The Best Way To Store Cryptocurrency
It’s important to keep your wallet files safe. Wallets are encrypted by default—meaning that you can’t simply change them so that you have an infinite amount of cryptocurrency—but they’re also very frequently targeted by hackers. It’s best to keep your wallet files passworded and zipped into a hidden folder on your computer until you need to use it.
Remember, if someone can steal your wallet file, they can steal your cryptocurrency. For the casual user interested in investing in cryptocurrency, we suggest that you use only your exchange’s online wallet and one single wallet stored on your computer.
This will keep as much of your wallet’s security risk exposure in your control as possible.
Offline wallets prevent anyone from stealing your wallet unless either the exchange fails—which, while unlikely, would be a huge problem for many people—or unless you’re a target for hacking, which is extremely unlikely unless you are hoarding huge amounts of cryptocurrency in your wallet.

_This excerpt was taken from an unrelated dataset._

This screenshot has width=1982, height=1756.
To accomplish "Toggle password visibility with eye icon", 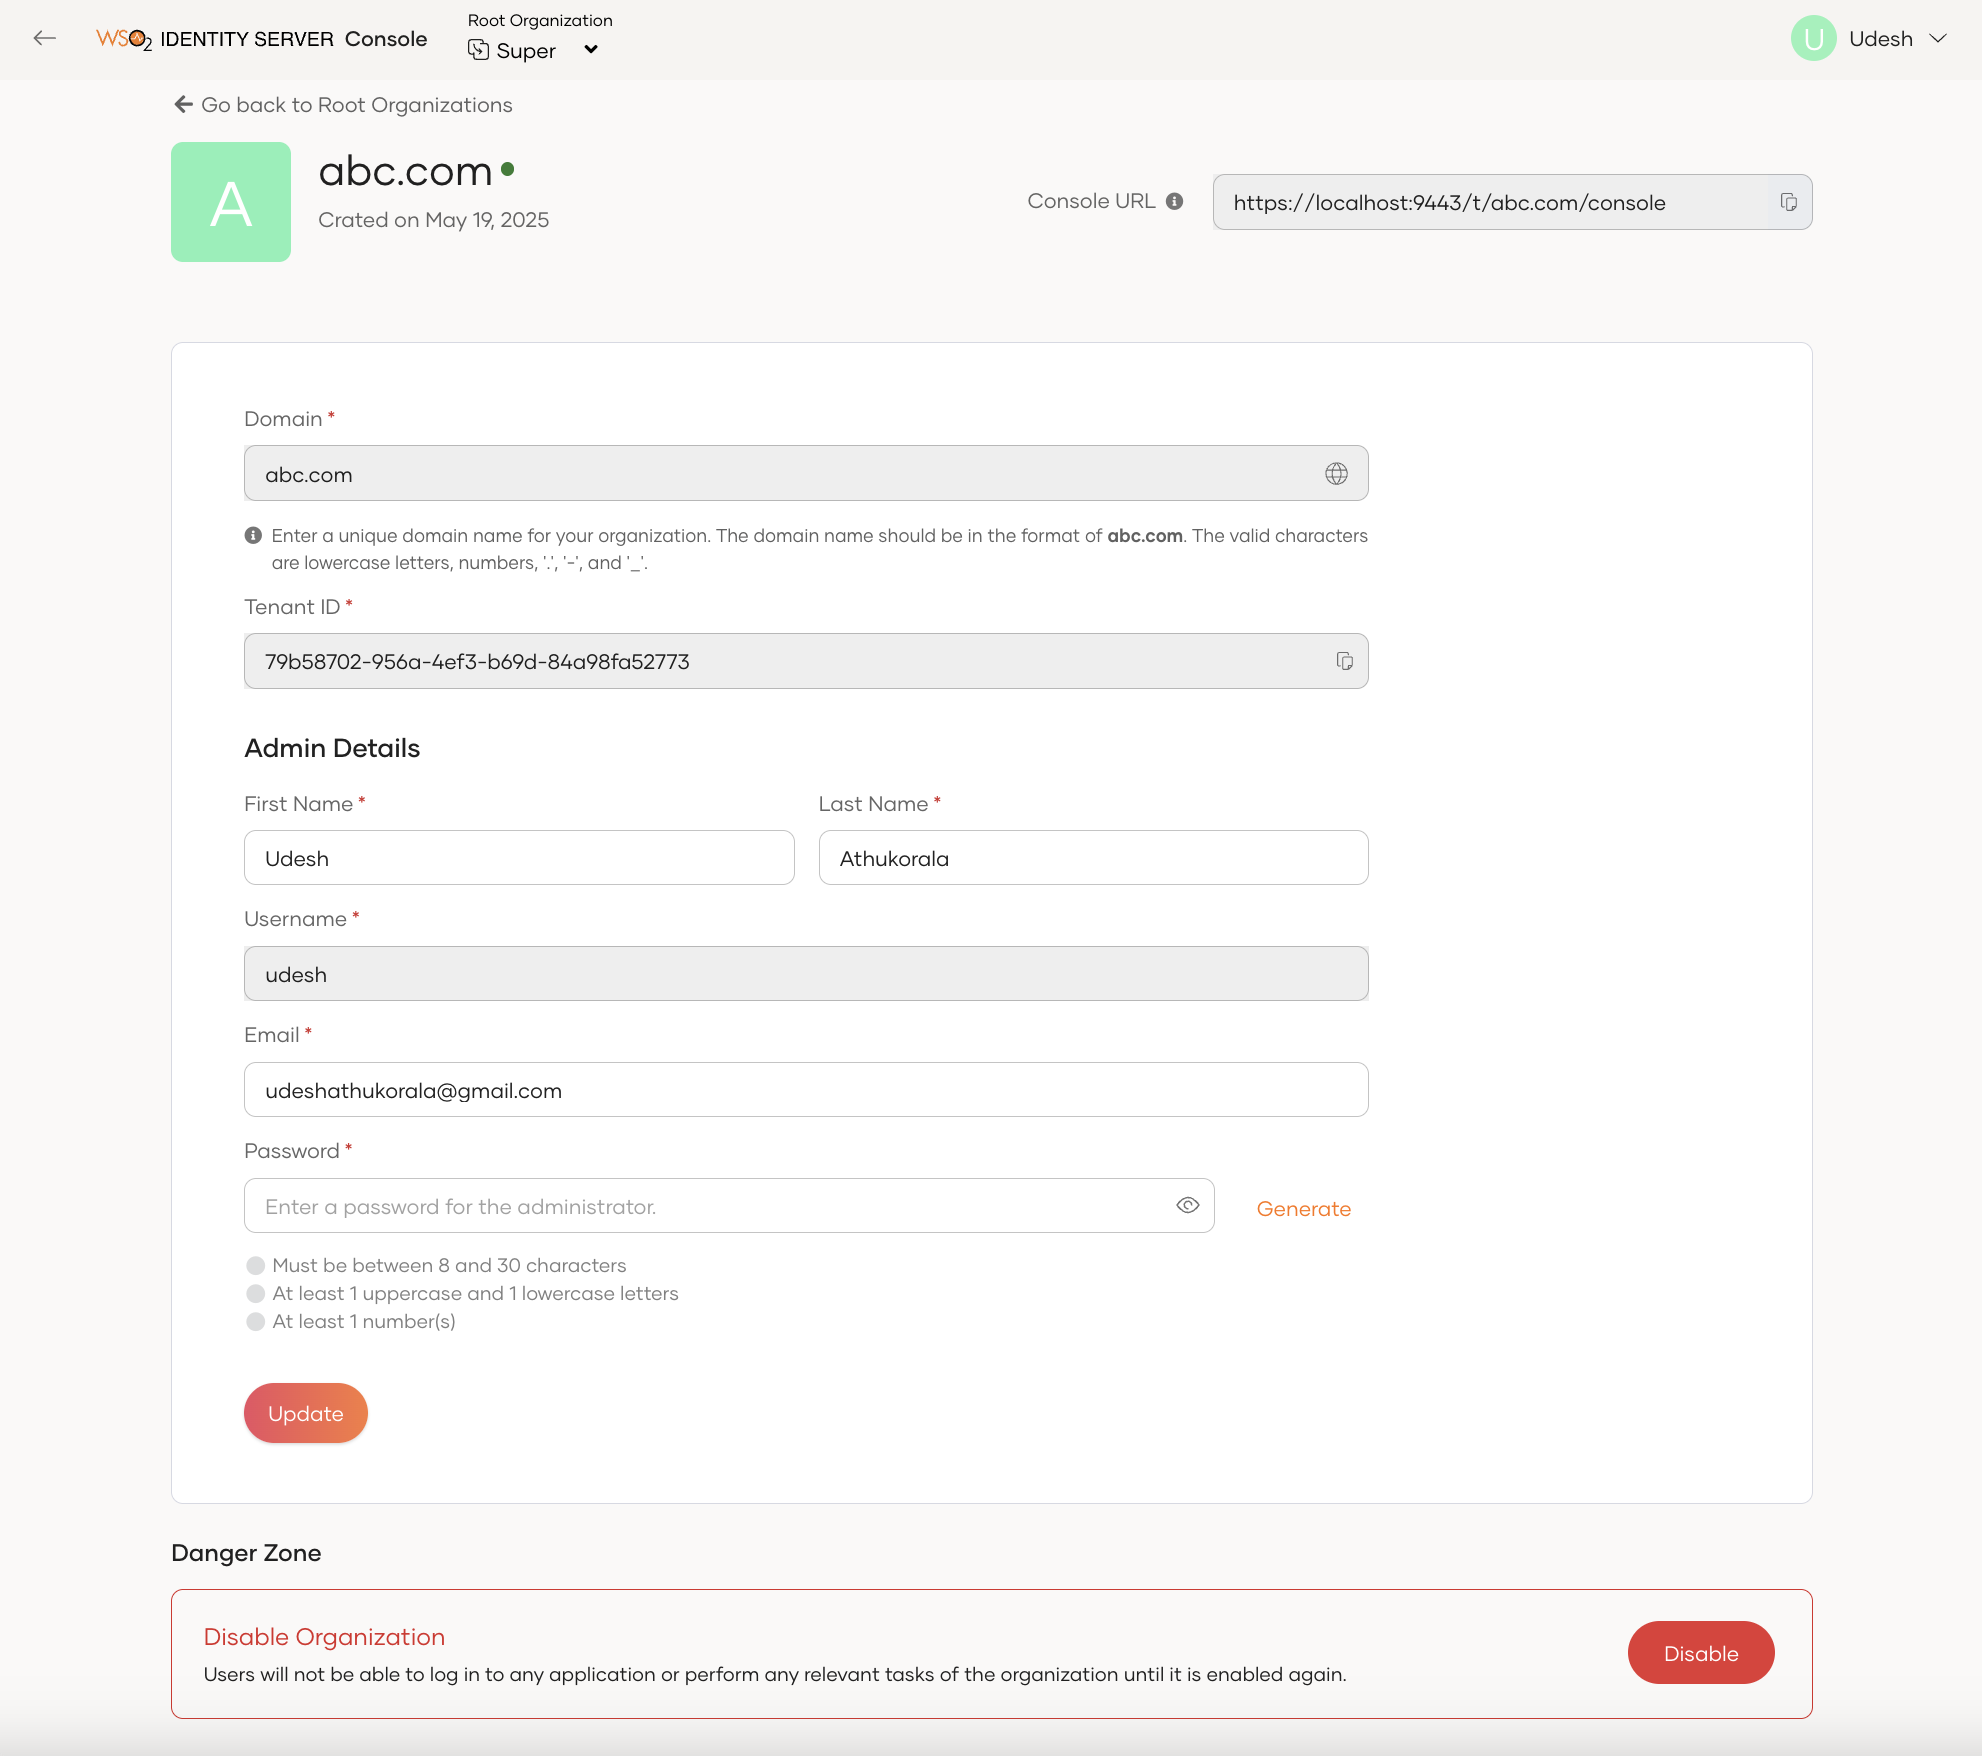I will click(x=1187, y=1206).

As you gain trading acumen, it may be appropriate to spread your cryptocurrency over several wallets, stored in several places. This will hedge your fortune against a single vulnerability wiping out everything that you’ve earned.
Dealing With Taxes
Now that you have a basic investment strategy worked out, it’s time to figure out how much you owe the tax man at the end of the year.
Cryptocurrencies aren’t considered currencies whatsoever by government regulators. Instead, cryptocurrencies are commodities. This means that their gain or loss of value is subject to the steep capital gains tax. This can easily wipe out modest gains in value, so you should be advised not to cash out your coins into US dollars unless your profits will far exceed the difference between the buy and the sell value plus taxes.
There are a few online calculators which might be helpful when it comes to calculating your taxes, but it’s unknown whether the people that use these devices end up getting a visit from the IRS or not. As long as you make a good faith effort to pay what you owe, you should be okay—just remember to account for all of your wallets across all of the exchanges that you participate in, and don’t be afraid to report a loss on an altcoin investment if you had one.
It’s unclear whether the many minor cryptocurrencies will prompt the wrath of the IRS in the same fashion as shirking Bitcoin taxes will, but you shouldn’t push your luck. Keeping clean records is much easier with the help of exchanges which promise to give you your tax paperwork at the end of the year, so try to seek one of those out when you are getting started with your investments.
Good luck, and remember to stay frosty if people on the cryptocurrency boards start to talk about “going to the moon.”